The meddlesome little fingers let go the bottle with a jerk. It fell to the floor, its fragrant contents pouring over the carpet. "Oh, you naughty child! What will mother do with you? All of daddy's nice—Yes, Celia; I hear you. I am coming directly. I must wipe up this—He says he can't wait? Well, tell him to bring two pounds of nice lamb chops—rib chops. If they are like the last ones he brought tell him I shall send them right back.

"Now, Doris, I want you to look at mother. Why did you climb up in that chair and pull the cork out of the bottle, when I've told you never to meddle with the things on the chiffonière?"

"I should think that child would know better after a while," put in Carroll, with the solemn air of an octogenarian grandfather. "You ought to have remembered the salad oil last week, Doris, and the ink the week before!"

"Don't interrupt, Carroll; I'm talking to Doris just now. Look at mother; don't hang your head."

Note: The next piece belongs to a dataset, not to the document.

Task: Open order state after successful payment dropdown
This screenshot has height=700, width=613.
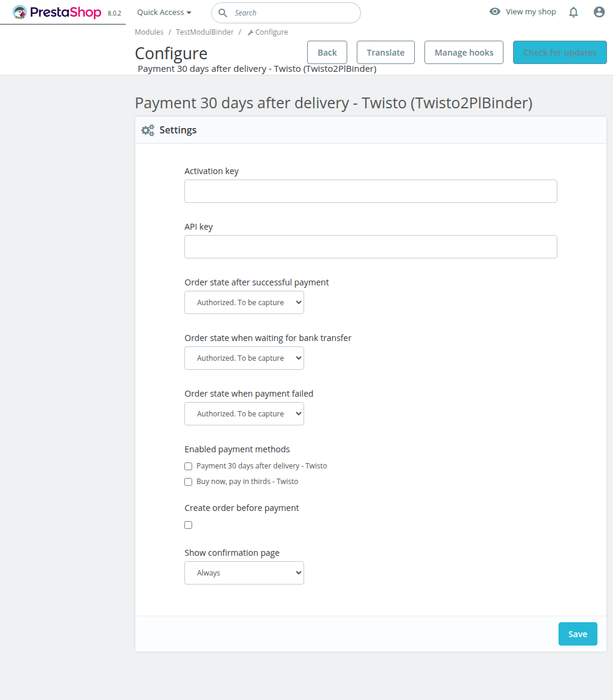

"I wanted to—smell of it," muttered the child, digging her round chin into her neck, while she eyed her mother from under puckered brows. "Daddy said I might; lots of times he lets me smell it."

"Yes, when he holds the bottle; but now, you see, poor daddy won't have any nice bay-rum the next time he wants to shave. He'll say 'who spilled my bay-rum?'"

"It smells good!" observed Doris, filling the judicial pause with a rapturous giggle.

"But it will all evaporate before night," said Elizabeth, taking up her youngest, who had thrown The Adventures of Seven Little Pigs on the floor and was protesting loudly at the delay.

"How do you spell evaporate, mother?" asked Carroll. "That's a funny word—e-vap-o-rate. What does it mean, mother?"

"It means to go away into the air—to disappear," Elizabeth told him. "See the big spot on the floor, and smell how fragrant the air is. Now we'll go down to breakfast and I will open the windows; when I come back after a while the bay-rum will be gone; it will be evaporated. Do you understand? Doris can't pick it up and put it back into the bottle, no matter how sorry she may feel to think she has been so careless."